Published online by Cambridge University Press: 05 February 2013
The family is a crucial determinant of our opportunities in life, of what we ‘become’…. We are not born as isolated, equal individuals in our society, but into family situations: some in the social middle, some poor and homeless, and some superaffluent; some to a single or soon-to-be-separated parent, some to parents whose marriage is fraught with conflict, some to parents who will stay together in love and happiness. Any claims that equal opportunity exists are therefore completely unfounded.

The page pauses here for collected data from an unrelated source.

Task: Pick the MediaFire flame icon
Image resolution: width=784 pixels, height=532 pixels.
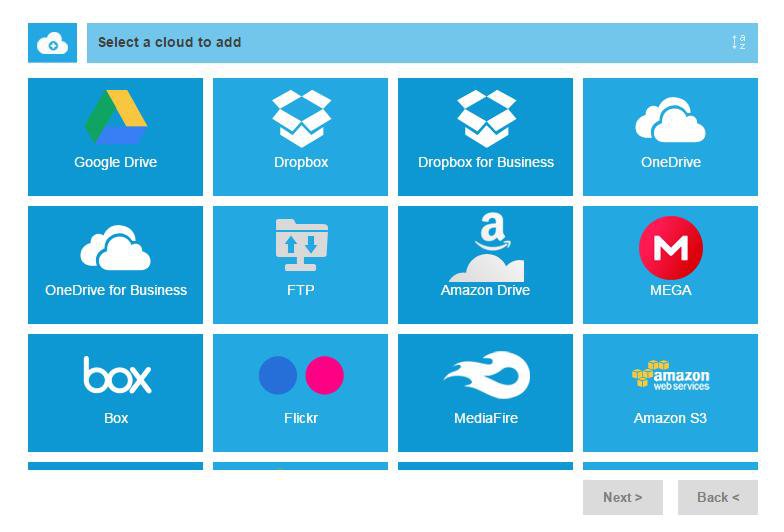Action: click(x=486, y=375)
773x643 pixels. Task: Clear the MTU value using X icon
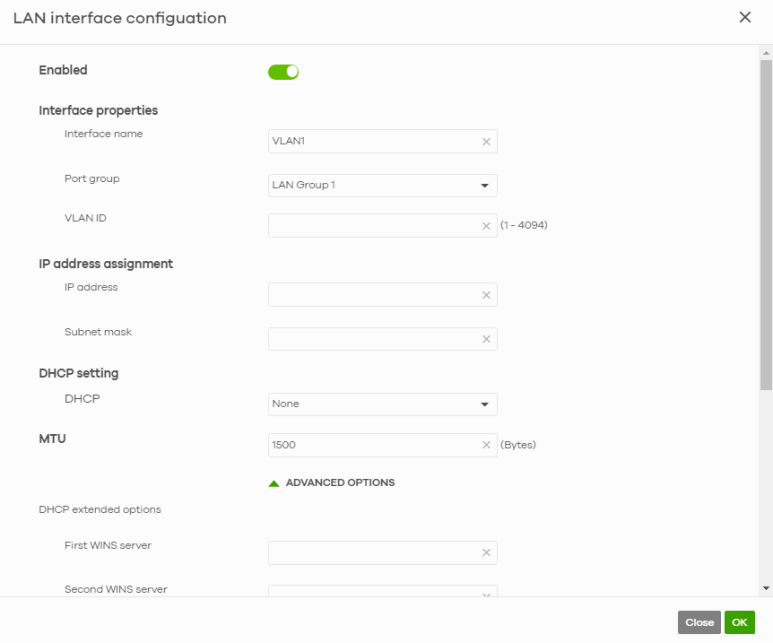pyautogui.click(x=486, y=445)
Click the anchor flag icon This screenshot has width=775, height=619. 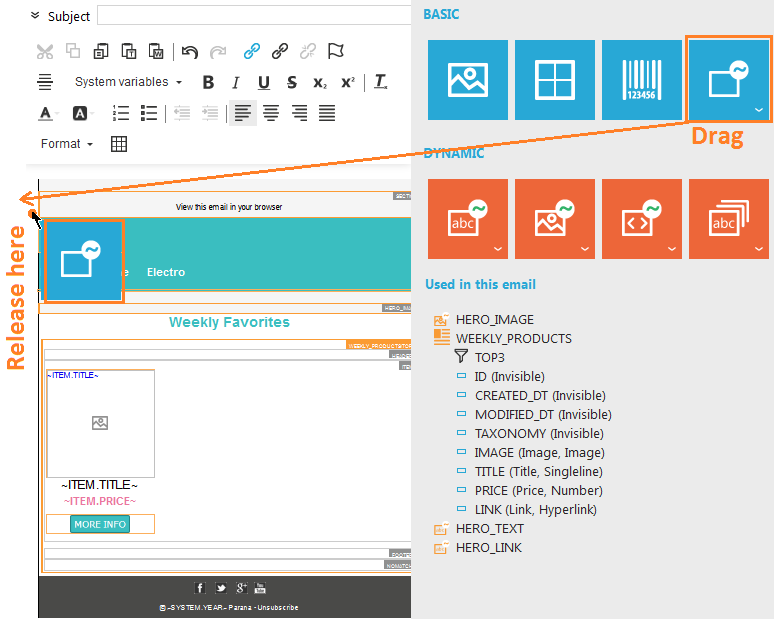(336, 51)
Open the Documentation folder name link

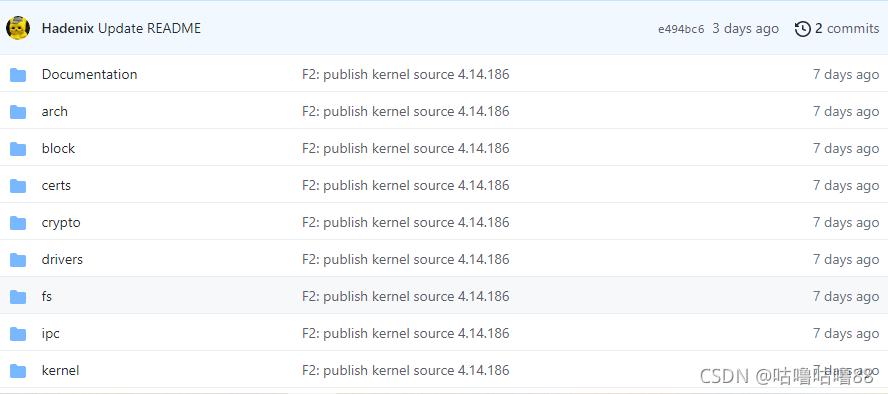pyautogui.click(x=89, y=74)
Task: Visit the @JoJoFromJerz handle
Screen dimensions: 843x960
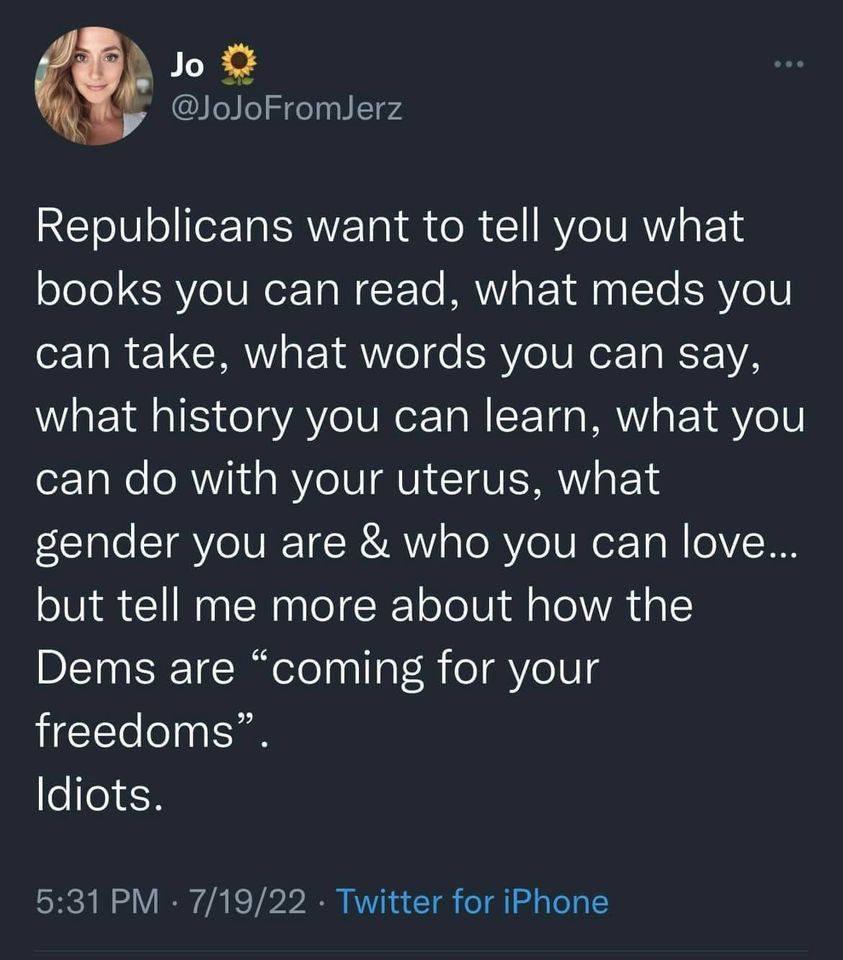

One of Susan Okin's main achievements in political philosophy – perhaps her greatest achievement – was to place the institution of the family at the centre of the theory of social justice. She noted how, in the history of political thought, philosophers had assumed for no good reason that family relations were to be regarded as beyond the realm of justice. And in the case of the modern political philosopher whose work she admired most – John Rawls – she detected and criticized a profound ambivalence in his treatment of the family. Rawls wavered between seeing the family as a key component of the basic structure of society – by virtue of its pervasive effects on the life chances of its members – and therefore as central to the theory of justice, and viewing it as a private association on which, accordingly, principles of justice were to bear only peripherally. In Okin's eyes this was symptomatic of the way that the liberal tradition as a whole had failed to take seriously the gendered nature of family relations and to follow through on the implications this has for social justice.